--- START ---
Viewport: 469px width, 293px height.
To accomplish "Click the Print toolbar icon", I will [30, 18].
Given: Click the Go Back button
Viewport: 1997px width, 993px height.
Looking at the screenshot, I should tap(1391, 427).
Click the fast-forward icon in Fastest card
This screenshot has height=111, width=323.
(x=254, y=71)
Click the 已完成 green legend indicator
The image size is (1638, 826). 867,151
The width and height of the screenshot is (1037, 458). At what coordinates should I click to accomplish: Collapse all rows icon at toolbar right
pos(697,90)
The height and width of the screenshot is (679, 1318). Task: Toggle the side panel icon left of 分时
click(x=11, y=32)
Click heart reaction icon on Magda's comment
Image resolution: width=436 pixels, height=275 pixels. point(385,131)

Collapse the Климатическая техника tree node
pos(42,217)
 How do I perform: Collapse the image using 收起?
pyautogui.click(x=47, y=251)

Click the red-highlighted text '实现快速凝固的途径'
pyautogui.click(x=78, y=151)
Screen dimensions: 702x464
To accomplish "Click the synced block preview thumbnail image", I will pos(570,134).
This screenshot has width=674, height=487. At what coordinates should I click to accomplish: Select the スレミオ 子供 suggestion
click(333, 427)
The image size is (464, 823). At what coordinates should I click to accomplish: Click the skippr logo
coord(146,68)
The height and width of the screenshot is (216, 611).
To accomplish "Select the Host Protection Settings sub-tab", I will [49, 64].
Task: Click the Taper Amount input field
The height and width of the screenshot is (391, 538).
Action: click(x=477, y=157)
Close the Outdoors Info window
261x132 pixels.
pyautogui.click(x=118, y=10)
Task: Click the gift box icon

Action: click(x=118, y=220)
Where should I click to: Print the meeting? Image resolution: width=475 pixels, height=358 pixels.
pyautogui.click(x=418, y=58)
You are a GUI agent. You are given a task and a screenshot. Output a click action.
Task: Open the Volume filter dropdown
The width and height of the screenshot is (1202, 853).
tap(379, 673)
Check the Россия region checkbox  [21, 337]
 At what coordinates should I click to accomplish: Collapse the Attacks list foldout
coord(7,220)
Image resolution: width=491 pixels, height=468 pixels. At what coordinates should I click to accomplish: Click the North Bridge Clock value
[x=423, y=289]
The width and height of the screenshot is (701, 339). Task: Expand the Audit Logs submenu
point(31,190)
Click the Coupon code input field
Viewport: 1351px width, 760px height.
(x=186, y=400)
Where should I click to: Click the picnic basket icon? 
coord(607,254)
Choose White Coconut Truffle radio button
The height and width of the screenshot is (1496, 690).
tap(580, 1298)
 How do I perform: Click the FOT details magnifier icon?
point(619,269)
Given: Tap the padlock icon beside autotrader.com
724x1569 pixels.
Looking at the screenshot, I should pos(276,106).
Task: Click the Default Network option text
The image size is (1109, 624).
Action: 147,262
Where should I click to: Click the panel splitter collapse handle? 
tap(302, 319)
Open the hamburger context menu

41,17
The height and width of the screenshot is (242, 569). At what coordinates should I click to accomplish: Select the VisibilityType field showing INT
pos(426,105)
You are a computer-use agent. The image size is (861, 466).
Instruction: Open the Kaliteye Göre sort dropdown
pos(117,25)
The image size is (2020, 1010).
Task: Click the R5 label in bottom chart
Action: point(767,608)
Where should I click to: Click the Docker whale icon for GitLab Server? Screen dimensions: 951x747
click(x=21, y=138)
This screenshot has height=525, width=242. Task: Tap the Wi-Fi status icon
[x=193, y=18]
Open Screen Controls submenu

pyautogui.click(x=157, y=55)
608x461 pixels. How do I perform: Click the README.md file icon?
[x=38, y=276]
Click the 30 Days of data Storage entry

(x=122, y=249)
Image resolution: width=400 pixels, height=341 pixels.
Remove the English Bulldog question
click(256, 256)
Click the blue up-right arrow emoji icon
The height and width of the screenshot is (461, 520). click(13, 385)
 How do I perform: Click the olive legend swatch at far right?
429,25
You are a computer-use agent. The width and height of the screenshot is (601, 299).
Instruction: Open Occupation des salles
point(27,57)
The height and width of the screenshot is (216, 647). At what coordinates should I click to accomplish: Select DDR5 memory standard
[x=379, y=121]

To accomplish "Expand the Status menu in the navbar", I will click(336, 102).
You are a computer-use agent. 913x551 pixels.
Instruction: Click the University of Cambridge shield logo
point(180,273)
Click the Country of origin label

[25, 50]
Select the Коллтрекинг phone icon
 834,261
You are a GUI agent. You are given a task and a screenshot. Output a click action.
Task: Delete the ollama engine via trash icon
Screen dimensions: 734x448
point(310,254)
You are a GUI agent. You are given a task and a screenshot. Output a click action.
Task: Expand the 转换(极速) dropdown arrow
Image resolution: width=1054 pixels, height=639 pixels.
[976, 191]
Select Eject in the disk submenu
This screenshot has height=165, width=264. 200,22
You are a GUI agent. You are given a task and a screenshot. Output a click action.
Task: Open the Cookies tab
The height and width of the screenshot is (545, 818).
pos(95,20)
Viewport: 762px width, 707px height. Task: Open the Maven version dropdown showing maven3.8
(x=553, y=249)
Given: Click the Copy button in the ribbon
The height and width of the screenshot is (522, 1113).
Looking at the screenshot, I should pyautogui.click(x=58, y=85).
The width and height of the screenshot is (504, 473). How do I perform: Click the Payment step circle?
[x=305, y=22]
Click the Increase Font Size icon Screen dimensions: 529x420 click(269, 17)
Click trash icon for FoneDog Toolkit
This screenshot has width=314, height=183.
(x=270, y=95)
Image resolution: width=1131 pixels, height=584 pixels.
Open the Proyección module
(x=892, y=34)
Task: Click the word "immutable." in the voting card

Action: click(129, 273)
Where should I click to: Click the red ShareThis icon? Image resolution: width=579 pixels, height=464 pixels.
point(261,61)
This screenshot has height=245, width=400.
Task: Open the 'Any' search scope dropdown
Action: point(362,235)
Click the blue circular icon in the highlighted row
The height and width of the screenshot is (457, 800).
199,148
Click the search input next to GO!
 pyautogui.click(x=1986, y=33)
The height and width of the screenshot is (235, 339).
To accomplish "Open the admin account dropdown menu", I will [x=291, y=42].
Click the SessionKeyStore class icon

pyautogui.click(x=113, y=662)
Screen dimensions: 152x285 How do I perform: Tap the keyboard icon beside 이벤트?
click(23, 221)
--- END ---
Exercise details -
Exactly as given, set down all of the lines above.

Task solution -
Viewport: 469px width, 293px height.
To accomplish "Click the Print toolbar icon", I will [30, 18].
Given: Click the Go Back button
Viewport: 1997px width, 993px height.
Looking at the screenshot, I should tap(1391, 427).
Click the fast-forward icon in Fastest card
This screenshot has height=111, width=323.
(x=254, y=71)
Click the 已完成 green legend indicator
The image size is (1638, 826). 867,151
The width and height of the screenshot is (1037, 458). At what coordinates should I click to accomplish: Collapse all rows icon at toolbar right
pos(697,90)
The height and width of the screenshot is (679, 1318). Task: Toggle the side panel icon left of 分时
click(x=11, y=32)
Click heart reaction icon on Magda's comment
Image resolution: width=436 pixels, height=275 pixels. point(385,131)

Collapse the Климатическая техника tree node
pos(42,217)
 How do I perform: Collapse the image using 收起?
pyautogui.click(x=47, y=251)

Click the red-highlighted text '实现快速凝固的途径'
pyautogui.click(x=78, y=151)
Screen dimensions: 702x464
To accomplish "Click the synced block preview thumbnail image", I will pos(570,134).
This screenshot has width=674, height=487. At what coordinates should I click to accomplish: Select the スレミオ 子供 suggestion
click(333, 427)
The image size is (464, 823). At what coordinates should I click to accomplish: Click the skippr logo
coord(146,68)
The height and width of the screenshot is (216, 611).
To accomplish "Select the Host Protection Settings sub-tab", I will [49, 64].
Task: Click the Taper Amount input field
The height and width of the screenshot is (391, 538).
Action: click(x=477, y=157)
Close the Outdoors Info window
261x132 pixels.
pyautogui.click(x=118, y=10)
Task: Click the gift box icon

Action: click(x=118, y=220)
Where should I click to: Print the meeting? Image resolution: width=475 pixels, height=358 pixels.
pyautogui.click(x=418, y=58)
You are a GUI agent. You are given a task and a screenshot. Output a click action.
Task: Open the Volume filter dropdown
The width and height of the screenshot is (1202, 853).
tap(379, 673)
Check the Россия region checkbox  [21, 337]
 At what coordinates should I click to accomplish: Collapse the Attacks list foldout
coord(7,220)
Image resolution: width=491 pixels, height=468 pixels. At what coordinates should I click to accomplish: Click the North Bridge Clock value
[x=423, y=289]
The width and height of the screenshot is (701, 339). Task: Expand the Audit Logs submenu
point(31,190)
Click the Coupon code input field
Viewport: 1351px width, 760px height.
(x=186, y=400)
Where should I click to: Click the picnic basket icon? 
coord(607,254)
Choose White Coconut Truffle radio button
The height and width of the screenshot is (1496, 690).
tap(580, 1298)
 How do I perform: Click the FOT details magnifier icon?
point(619,269)
Given: Tap the padlock icon beside autotrader.com
724x1569 pixels.
Looking at the screenshot, I should pos(276,106).
Task: Click the Default Network option text
The image size is (1109, 624).
Action: 147,262
Where should I click to: Click the panel splitter collapse handle? 
tap(302, 319)
Open the hamburger context menu

41,17
The height and width of the screenshot is (242, 569). At what coordinates should I click to accomplish: Select the VisibilityType field showing INT
pos(426,105)
You are a computer-use agent. The image size is (861, 466).
Instruction: Open the Kaliteye Göre sort dropdown
pos(117,25)
The image size is (2020, 1010).
Task: Click the R5 label in bottom chart
Action: point(767,608)
Where should I click to: Click the Docker whale icon for GitLab Server? Screen dimensions: 951x747
click(x=21, y=138)
This screenshot has height=525, width=242. Task: Tap the Wi-Fi status icon
[x=193, y=18]
Open Screen Controls submenu

pyautogui.click(x=157, y=55)
608x461 pixels. How do I perform: Click the README.md file icon?
[x=38, y=276]
Click the 30 Days of data Storage entry

(x=122, y=249)
Image resolution: width=400 pixels, height=341 pixels.
Remove the English Bulldog question
click(256, 256)
Click the blue up-right arrow emoji icon
The height and width of the screenshot is (461, 520). click(13, 385)
 How do I perform: Click the olive legend swatch at far right?
429,25
You are a computer-use agent. The width and height of the screenshot is (601, 299).
Instruction: Open Occupation des salles
point(27,57)
The height and width of the screenshot is (216, 647). At what coordinates should I click to accomplish: Select DDR5 memory standard
[x=379, y=121]

To accomplish "Expand the Status menu in the navbar", I will click(336, 102).
You are a computer-use agent. 913x551 pixels.
Instruction: Click the University of Cambridge shield logo
point(180,273)
Click the Country of origin label

[25, 50]
Select the Коллтрекинг phone icon
 834,261
You are a GUI agent. You are given a task and a screenshot. Output a click action.
Task: Delete the ollama engine via trash icon
Screen dimensions: 734x448
point(310,254)
You are a GUI agent. You are given a task and a screenshot. Output a click action.
Task: Expand the 转换(极速) dropdown arrow
Image resolution: width=1054 pixels, height=639 pixels.
[976, 191]
Select Eject in the disk submenu
This screenshot has height=165, width=264. 200,22
You are a GUI agent. You are given a task and a screenshot. Output a click action.
Task: Open the Cookies tab
The height and width of the screenshot is (545, 818).
pos(95,20)
Viewport: 762px width, 707px height. Task: Open the Maven version dropdown showing maven3.8
(x=553, y=249)
Given: Click the Copy button in the ribbon
The height and width of the screenshot is (522, 1113).
Looking at the screenshot, I should pyautogui.click(x=58, y=85).
The width and height of the screenshot is (504, 473). How do I perform: Click the Payment step circle?
[x=305, y=22]
Click the Increase Font Size icon Screen dimensions: 529x420 click(269, 17)
Click trash icon for FoneDog Toolkit
This screenshot has width=314, height=183.
(x=270, y=95)
Image resolution: width=1131 pixels, height=584 pixels.
Open the Proyección module
(x=892, y=34)
Task: Click the word "immutable." in the voting card

Action: click(129, 273)
Where should I click to: Click the red ShareThis icon? Image resolution: width=579 pixels, height=464 pixels.
point(261,61)
This screenshot has height=245, width=400.
Task: Open the 'Any' search scope dropdown
Action: point(362,235)
Click the blue circular icon in the highlighted row
The height and width of the screenshot is (457, 800).
199,148
Click the search input next to GO!
 pyautogui.click(x=1986, y=33)
The height and width of the screenshot is (235, 339).
To accomplish "Open the admin account dropdown menu", I will [x=291, y=42].
Click the SessionKeyStore class icon

pyautogui.click(x=113, y=662)
Screen dimensions: 152x285 How do I perform: Tap the keyboard icon beside 이벤트?
click(23, 221)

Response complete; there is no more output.